> [Problem requirements]: In the entries below, find the line with "Task: Click the Reply" and transcribe it and every line after it exactly, through the last line, without pictures.

Input Start Marker

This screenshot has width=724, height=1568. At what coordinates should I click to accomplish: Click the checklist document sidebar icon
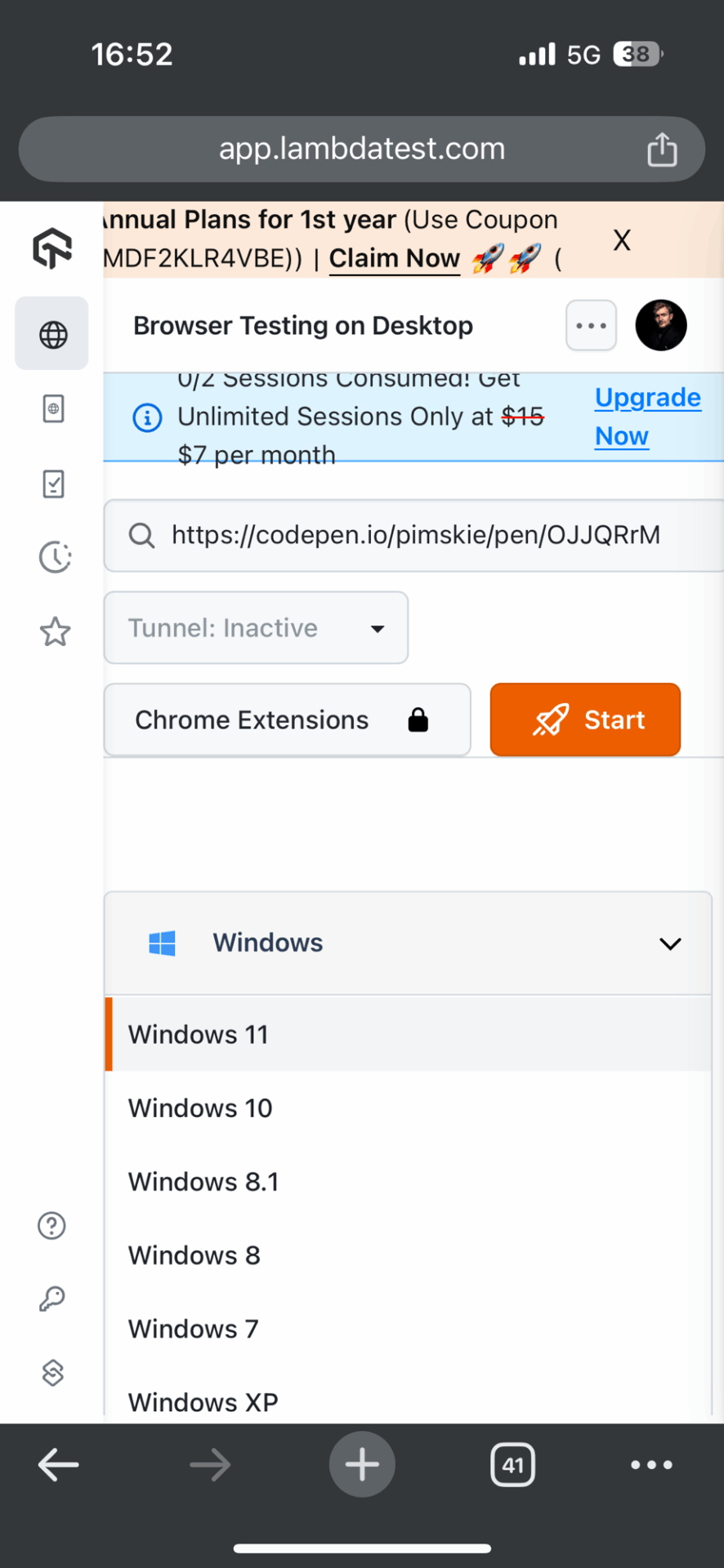(53, 483)
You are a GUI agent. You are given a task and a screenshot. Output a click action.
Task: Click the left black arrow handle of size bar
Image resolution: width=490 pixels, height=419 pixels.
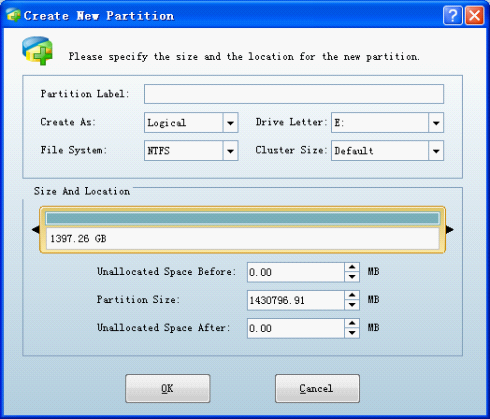[35, 229]
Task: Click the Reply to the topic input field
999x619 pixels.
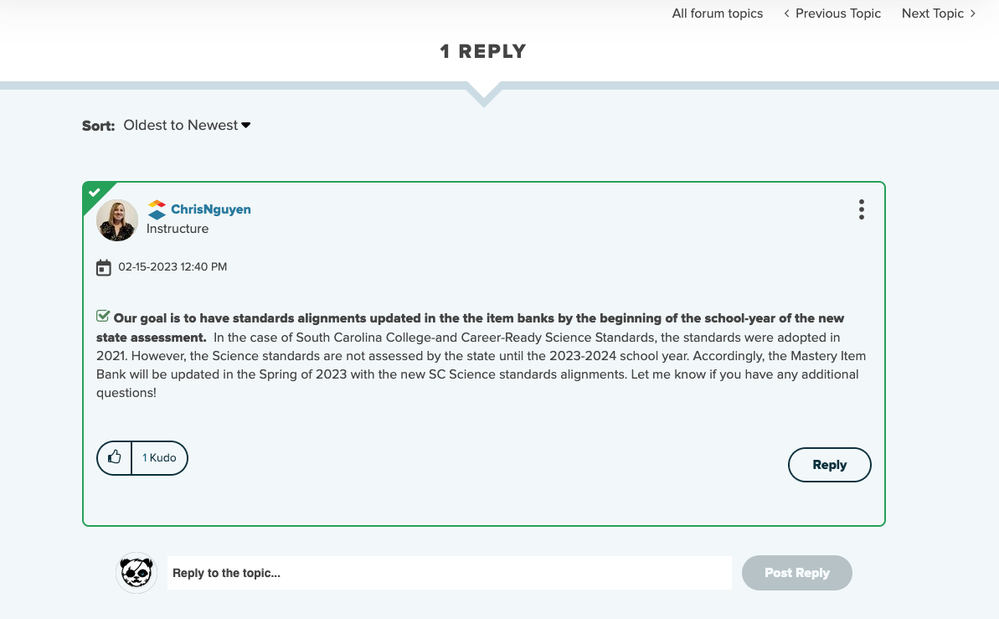Action: pyautogui.click(x=448, y=572)
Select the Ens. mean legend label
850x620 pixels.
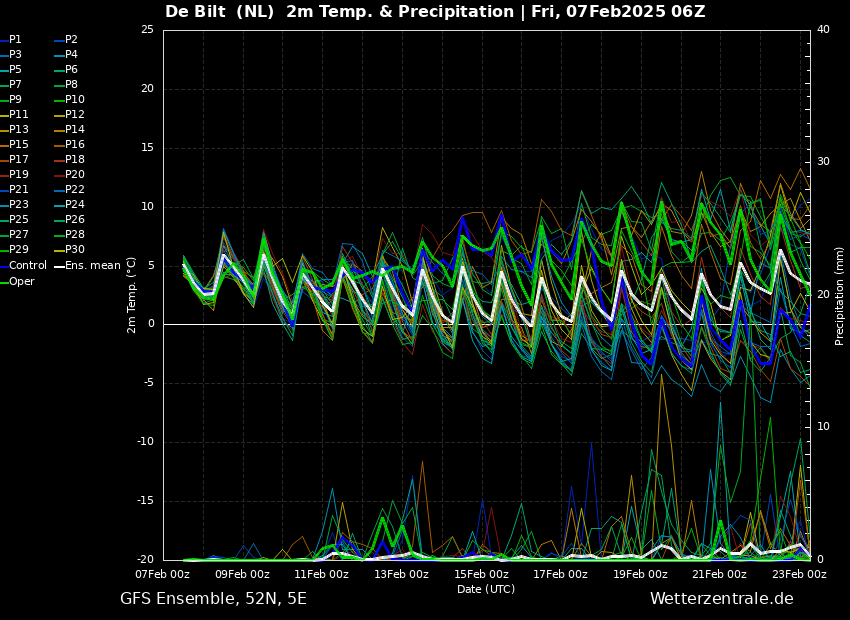click(92, 266)
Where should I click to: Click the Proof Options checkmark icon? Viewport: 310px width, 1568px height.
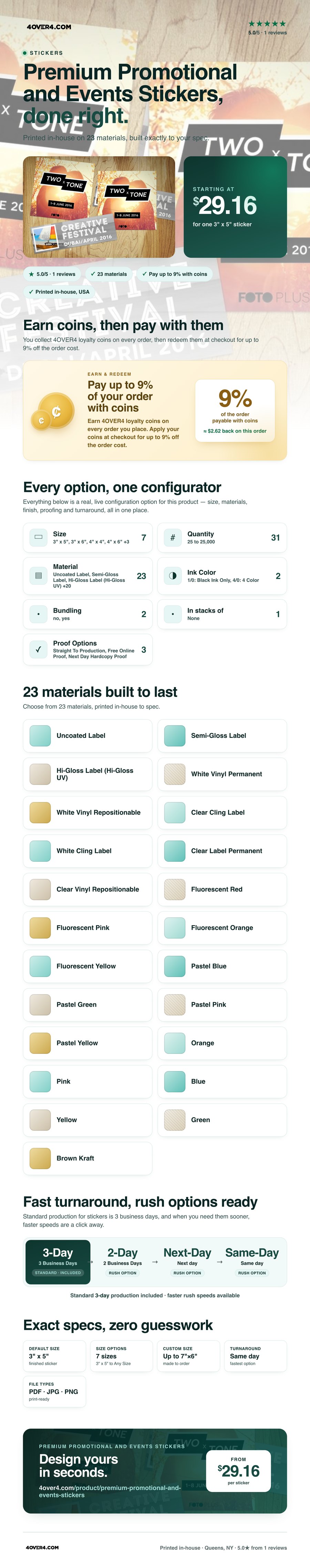(x=38, y=649)
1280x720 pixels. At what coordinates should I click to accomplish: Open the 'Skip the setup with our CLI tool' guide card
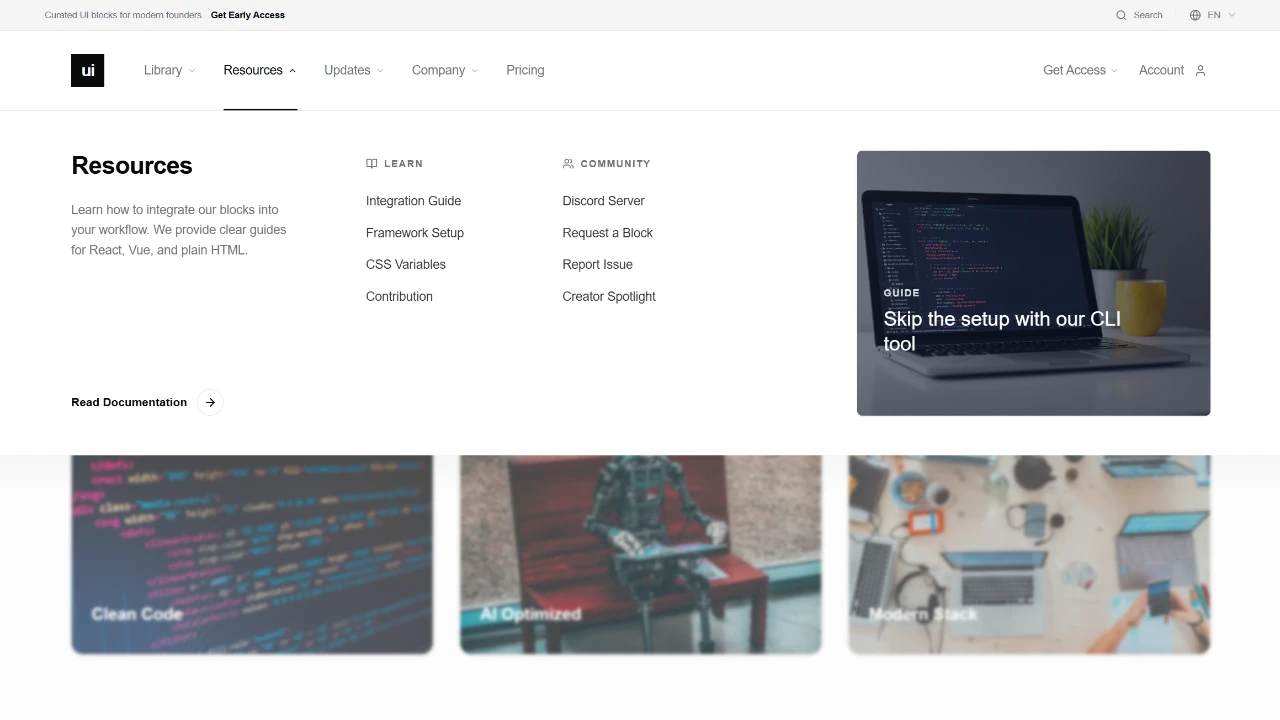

Input End Marker

> [Answer to this exercise]:
Task: Click the Reply to the topic input field
999x619 pixels.
Action: pyautogui.click(x=448, y=572)
Select the Ens. mean legend label
850x620 pixels.
click(92, 266)
Where should I click to: Click the Proof Options checkmark icon? Viewport: 310px width, 1568px height.
(x=38, y=649)
1280x720 pixels. At what coordinates should I click to accomplish: Open the 'Skip the setup with our CLI tool' guide card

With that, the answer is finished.